5 Conclusions and Further Work

We have presented the Protégé ROWLTab plugin for rule-based OWL modeling in Protégé, and its underlying algorithms. We have furthermore reported on a user evaluation for assessing the improvements arising from the use of ROWLTab.

Table 4. Summary of evaluation results. Entries indicate whether the difference between using the ROWLTab and not using it were statistically significant.

The evaluation results are summarized in Table 4: We have a significant time improvement in all three categories (it was hypothesized by us only for medium and hard sentences). In the medium category, where answer correctness was not significantly different, the ROWLTab required significantly less clicks. In the hard category, the difference in answer correctness was also significant.

The evaluation results are rather encouraging, and we also already received direct feedback from users that the ROWLTab is considered very useful. But while basic functionality is already in place, we already see further improvements that can be made to the plugin:

  • When rolification is used for the transformation of a rule to OWL, the ROWLTab currently invents an artificial property name for the fresh object property. It may be helpful to more directly support a renaming of these properties, or to come up with a standard naming scheme for properties arising out of rolification. Note, however, that it is not sufficient to have one fresh property for each defined atomic class, as in some cases complex classes need to be rolified [11].

  • The translation of rules into OWL often leads to the use of property chains, which may result in a non-regular property hierarchy, thus violating a global syntactic restriction of OWL 2 DL. While standard tools such as reasoners, which can be called from within Protégé, can detect this issue, it may be helpful to catch this earlier, e.g. directly at the time when a rule is translated.

  • Currently, if a rule is input which cannot be translated to OWL, it is simply saved as a SWRL rule, i.e., with a significantly modified (and, in a sense, restricted) semantics. However, through the use of so-called nominal schemas [14] it is possible to recover more of the first-order semantics of the input rules, and it has even been shown that the use of such nominal schemas can lead to performance improvements of reasoners compared to SWRL [22].

More substantial possible future work would carry the ROWLTab theme beyond the basic rule paradigm currently supported:

  • The rule syntax could be extended to allow for capturing OWL features which cannot be expressed by means of the basic rules currently supported.

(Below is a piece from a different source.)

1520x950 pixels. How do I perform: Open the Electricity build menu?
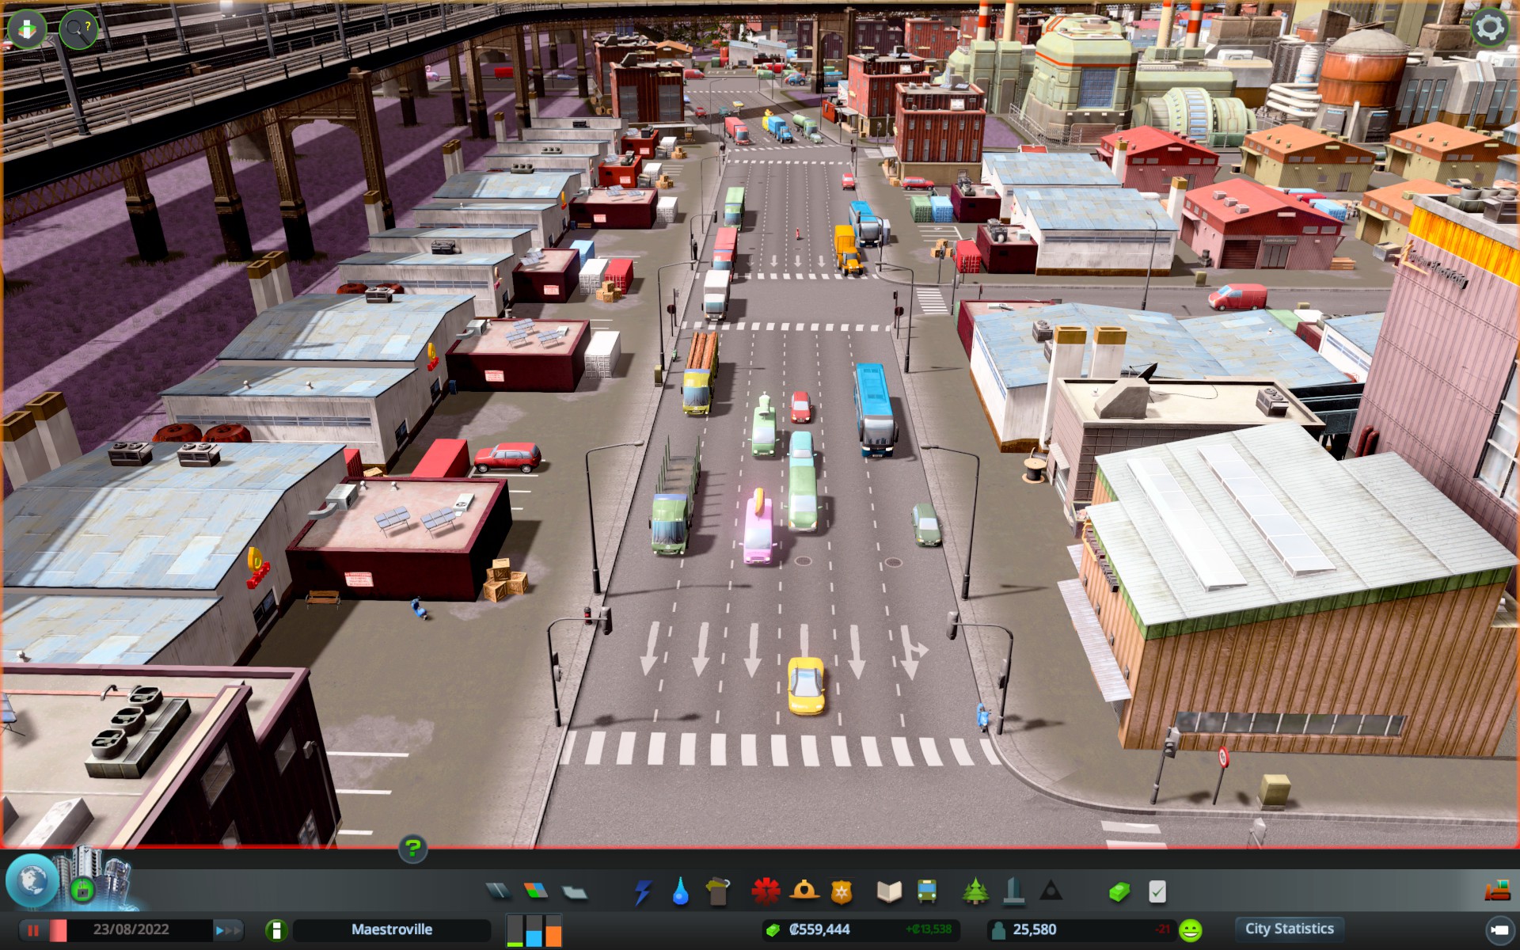[x=643, y=892]
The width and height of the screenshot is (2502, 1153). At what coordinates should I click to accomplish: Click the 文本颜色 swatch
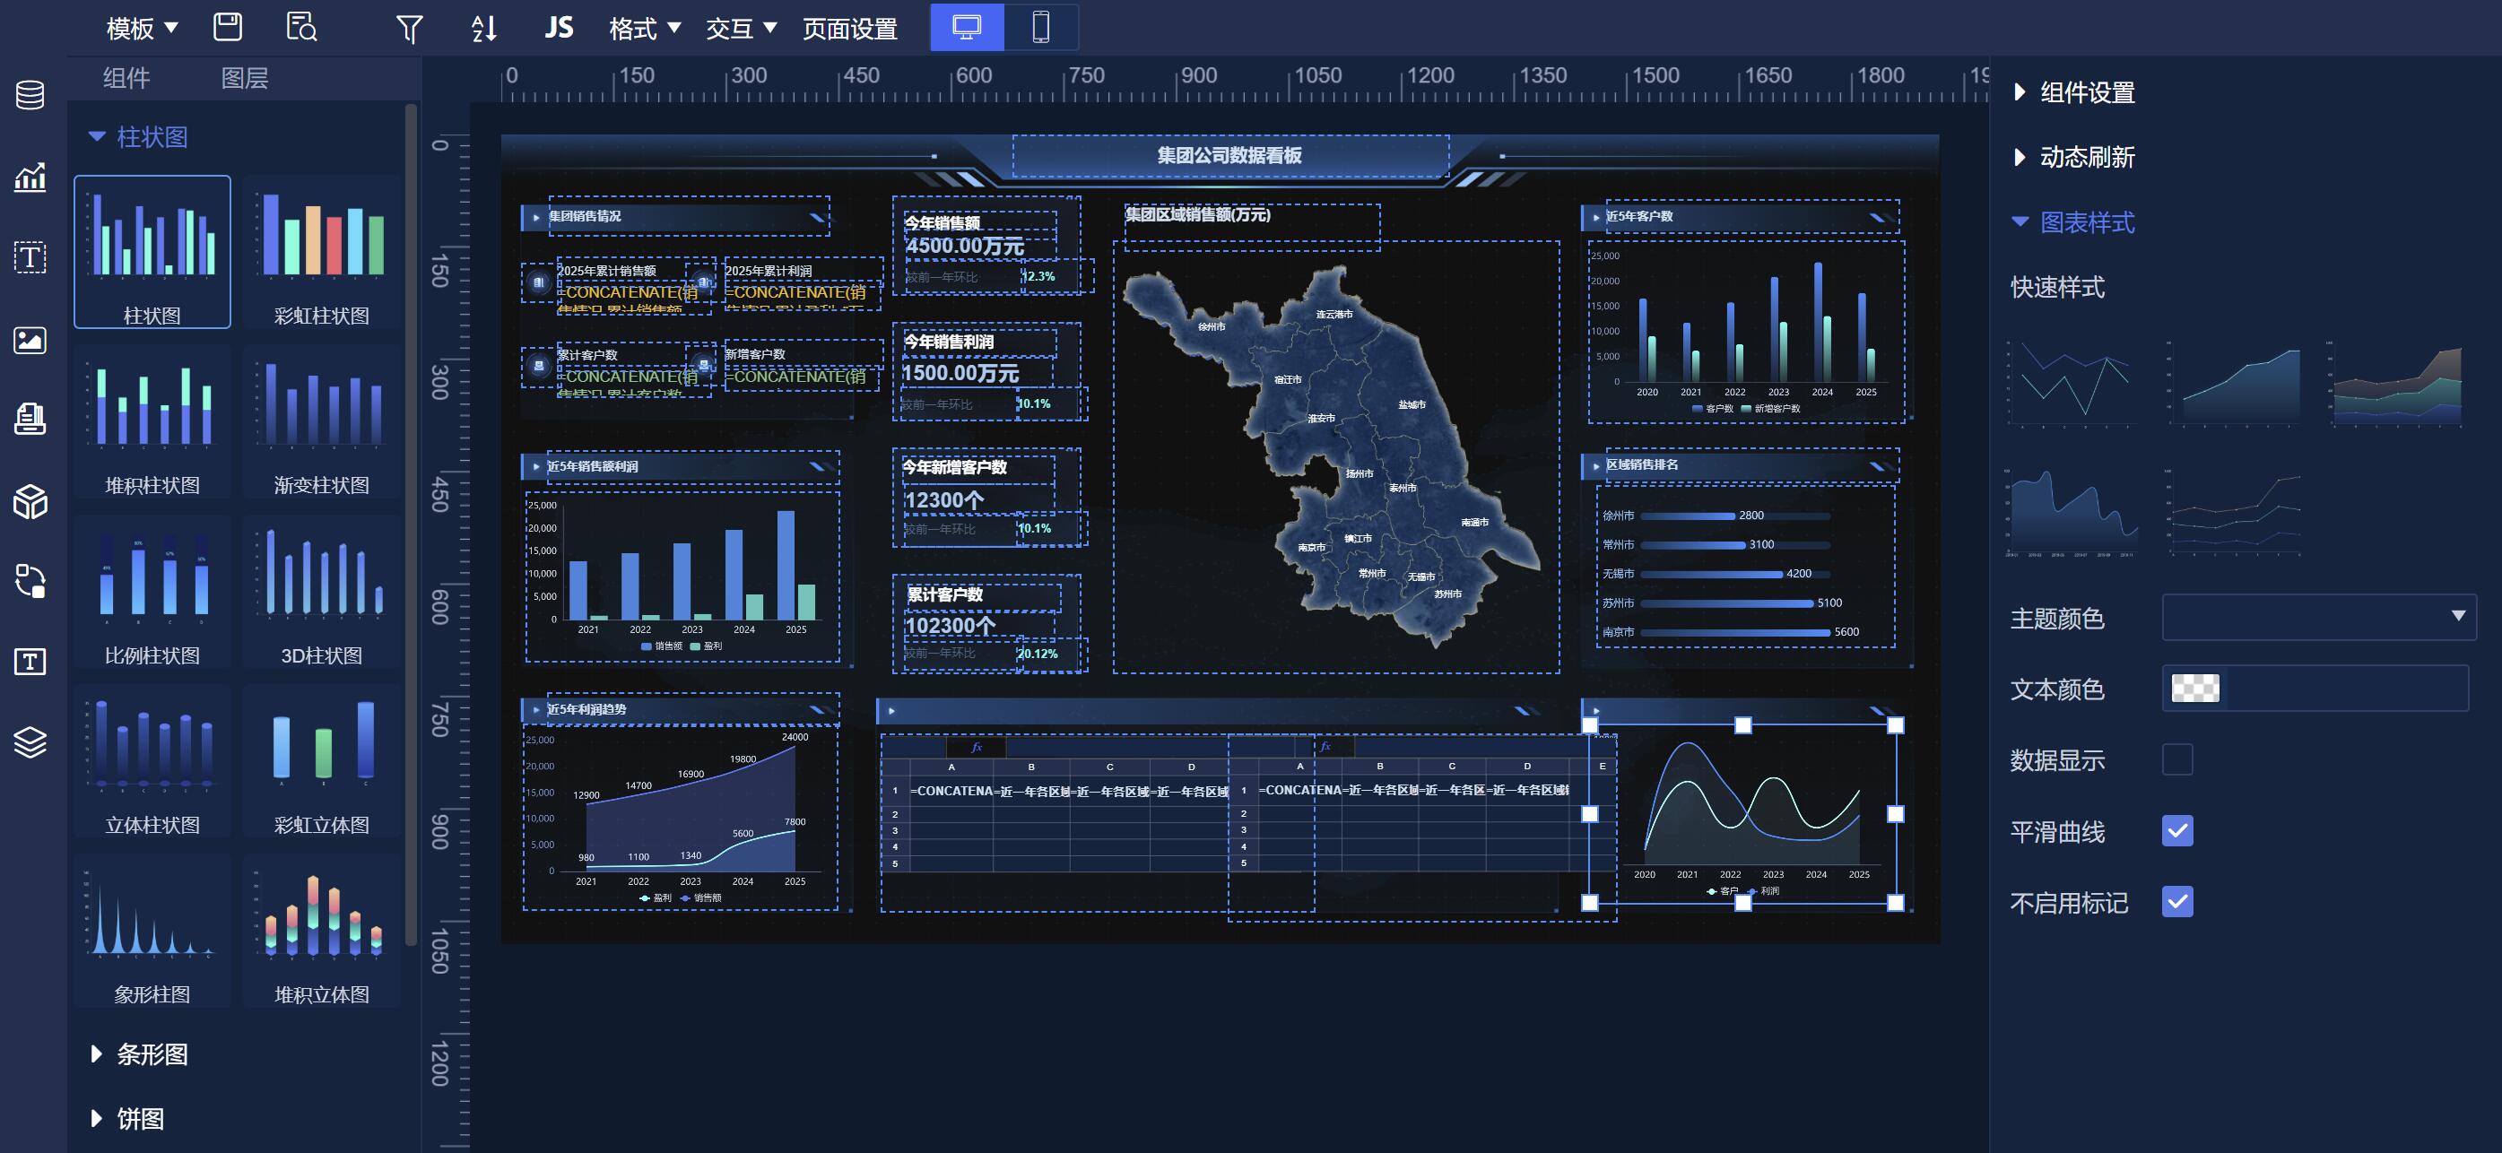click(x=2194, y=689)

In particular, these would be right-hand side (head) disjunctions and existentials as well as cardinality restrictions, as well as left-hand side universal quantifiers. It would even be conceivable to add additional shortcut notation, e.g. for witnessed universals [3], or for nominal schemas [14].

  • The development of a full-blown rule syntax for all of OWL 2 DL would then also make it possible to perform all ontology modeling using rules, i.e., to establish an interface where the user would get a pure rules view on the ontology, if desired.

We are looking forward to feedback by ontology modelers on the route which we should take with the plugin in the future.